How long should we move on?
As long as it takes to let the pain let go of you first.
People call out other people’s mistake of not being able to move on quickly and telling them that it’s going to be too late for them to find another partner if they waste their time in having their alone time, moving on. Some people say that strong persons are quick to move on and face the world with a smile after a week or a month. But for me, those persons who take their time and asses what really happened and slowly take those steps into rebuilding themselves on what they might have lost are the strongest. Why am I discussing this? I am not coming from a broken relationship and moving on. I am thinking of what I might have become if I pursued my plan of breaking up with my long term boyfriend before leaving the Philippines. I was 22 and hormones were kicking in. I might have tried to commit suicide the moment I stepped on the plane. Kidding. That’s gruesome. But the effect on me might have been catastrophic.

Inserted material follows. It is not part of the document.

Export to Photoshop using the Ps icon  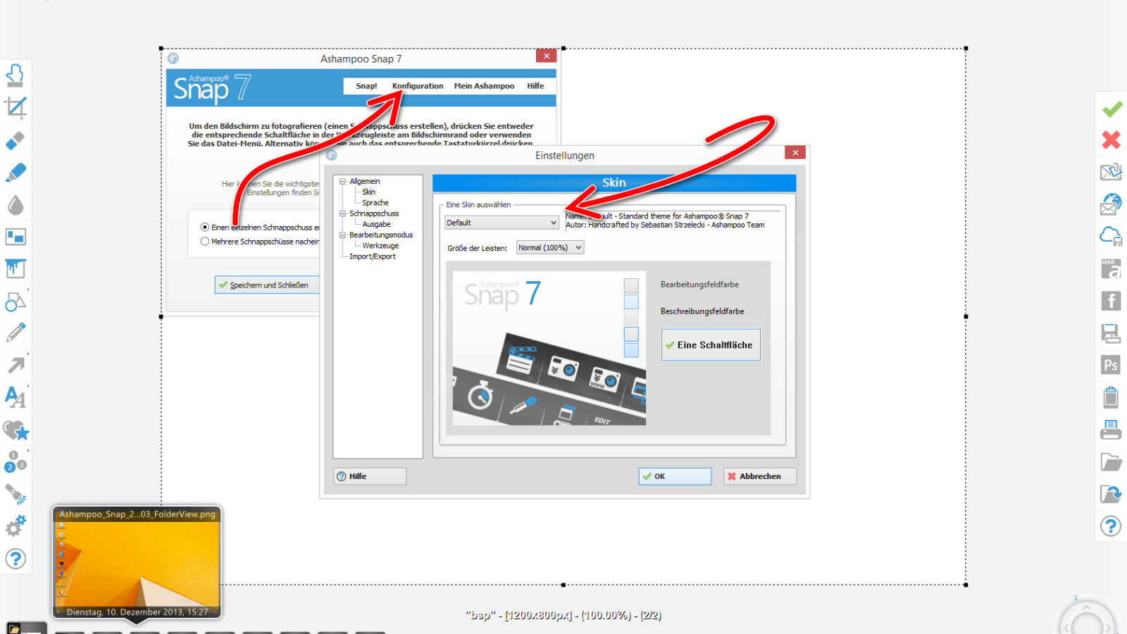(1111, 365)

When I was in my early teens, I tend to stop reminding myself that I am on the process of moving on and just enjoy what I’m doing with life. I was in my teens, I don’t give a fuck what my parents would say and why would I let them know in the first place. So I go through crying, calling the boy back, wanting to get back together but after all these routine, and it ends there.
But now that I am weeks away from turning 25, I always aim in getting better everyday and not linger with what happened yesterday or the previous weeks. Although, I am moving on from other heartaches that I experienced in the past weeks, I tend to linger a little and enjoy the loneliness it causes. For in loneliness and pain comes the spark of happiness and joy.